Berlusconi protagonista di un campo largo di colori intermedi

Che il libro di Corrias fosse spietato nei confronti del Cavaliere ovviamente me lo immaginavo, ma non fino a questo punto. È il ritratto di un filibustiere a tempo pieno. Lui non salva nulla di un personaggio che pure ha sconvolto lo scacchiere della politica italiana la più recente
Immagine di Berlusconi protagonista di un campo largo di colori intermedi

Foto Olycom

Pino Corrias è una delle firme di punta del Fatto, anche se io lo definirei uno scrittore di vaglia e un opinionista ancor prima e ancor meglio che un giornalista. Impossibile che quando mi è arrivato il suo recente volume scritto a giudicare e raccontare il personaggio Berlusconi, Berlusconi files (Paper First, 2026), non mi mettessi subito a leggerlo. Che fosse un libro spietato nei confronti di Berlusconi ovviamente me lo immaginavo, ma non fino a questo punto. E’ il ritratto di un filibustiere a tempo pieno.

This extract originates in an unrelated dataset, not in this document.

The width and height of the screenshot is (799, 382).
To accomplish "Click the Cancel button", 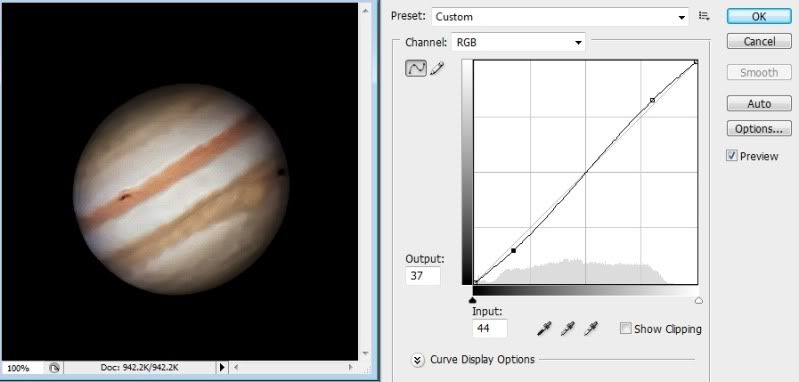I will pyautogui.click(x=759, y=41).
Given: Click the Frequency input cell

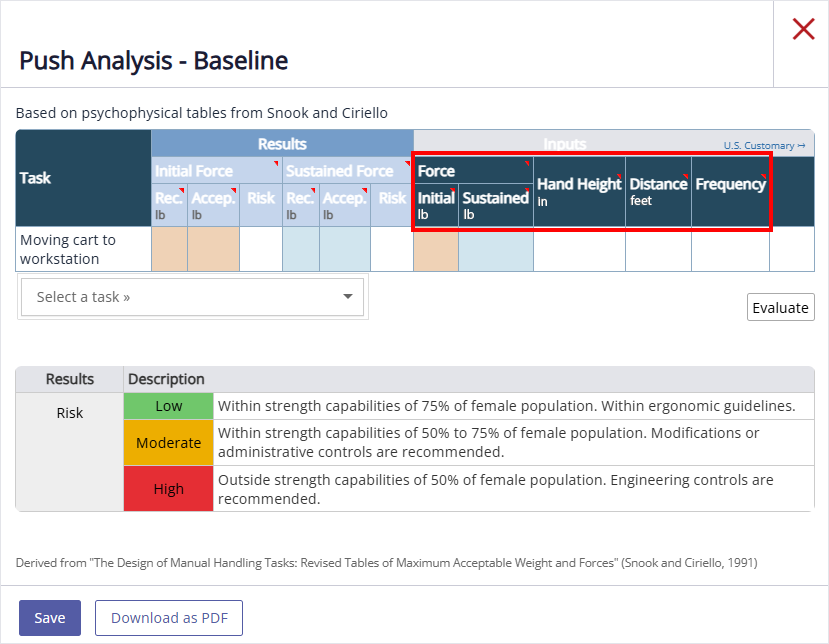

Lui non salva nulla – com’è nel suo diritto – di un personaggio che pure ha sconvolto lo scacchiere della politica italiana la più recente. Al personaggio oggetto del suo racconto è come se gli desse un pugno in faccia e lo lasciasse steso lì per terra a marcire.
Ve ne do le conclusioni di questo libro: “In vent’anni [Berlusconi] ha avuto maggioranze parlamentari schiaccianti, oltre a un potere mediatico, economico, sociale, culturale senza paragoni. Poteva fare e disfare riforme per migliorare la vita degli italiani, ma ha pensato solo alla propria. Poteva trasformare il lavoro con gli investimenti sulla innovazione, il fisco con i controlli, la burocrazia con la semplificazione. Ha preferito non intaccare il potere dei grandi gruppi e le rendite di quelli piccoli. Non ha fatto la lotta all’evasione, anzi l’ha giustificata come ‘diritto naturale’ contro lo Stato esattore. Non ha sciolto gli ingorghi della burocrazia, il suo potere, i suoi privilegi. Poteva allargare i diritti civili e allargarli almeno in senso liberale, ha preferito obbedire alla chiesa peggiore e occuparsi dei propri”.
Non so a quale leader politico italiano dei nostri giorni stia pensando Corrias nel momento che muove questi rimproveri a Berlusconi, quale leader italiano cioè abbia fatto quello che lui avrebbe voluto Berlusconi facesse. Quel leader ci fosse, io mi butterei subito ai suoi piedi. Solo che la politica non è il terreno di ciò che è assoluto, bensì il campo largo dei colori intermedi. Nel caso di Berlusconi fa parte dei colori intermedi l’aver dato forza per primo alle televisioni private, sui cui messaggi oggi si basano dal primo all’ultimo i paragrafi della discussione politica corrente. Come pure l’aver rotto la tradizionale e secca dicotomia destra-sinistra della politica italiana mutandone le carte in tavola. Metto nel conto, e il mio amico Corrias me lo perdoni, il fatto che tutte le volte che ho avuto dei contatti personali con Berlusconi lui fosse squisito. Per carità, non pensiate neppure per un attimo che io sia un berlusconiano calzato e vestito: mai ho votato per le sue truppe. Non ho dimenticato però che gli fosse vicino il socialista Bettino Craxi, uno per il quale eccome se ho votato. E che Craxi sia stato un protagonista della vita politica italiana, quello è ben più che un colore intermedio. E’ il fatto più notevole della storia italiana di quest’ultimo mezzo secolo. Una storia di cui puoi prendere quello che vuoi, quello che ti piace e quello che non ti piace, ma sempre ci troverai un Berlusconi protagonista. Perché era quello che aveva più soldi di tutti, direte. Solo un ebete potrebbe negarlo. Soldi che non sempre ha usato come avrebbe fatto al suo posto un sacerdote. Non nego neppure questo, anche se di sacerdoti non mi pare che la politica italiana abbia sovrabbondato in questi ultimi decenni. Tanto è vero che la volta in cui alla Camera Craxi lo chiese ad alta voce se ce ne fossero di sacerdoti fra gli uomini che vivevano di politica e che lo stavano ascoltando, non si alzò nessuno a dirsi “presente”.
E a proposito di soldi che c’erano e non ci sono più, anche il Pci non esiste più e sono chiusi i locali dov’erano le sue tante sezioni cittadine, ivi compresa quella vicino Campo dei Fiori e non lontano da casa mia dove entravo ogni volta in punta di piedi come fosse un luogo sacro. Un aggettivo che non pertiene alla politica.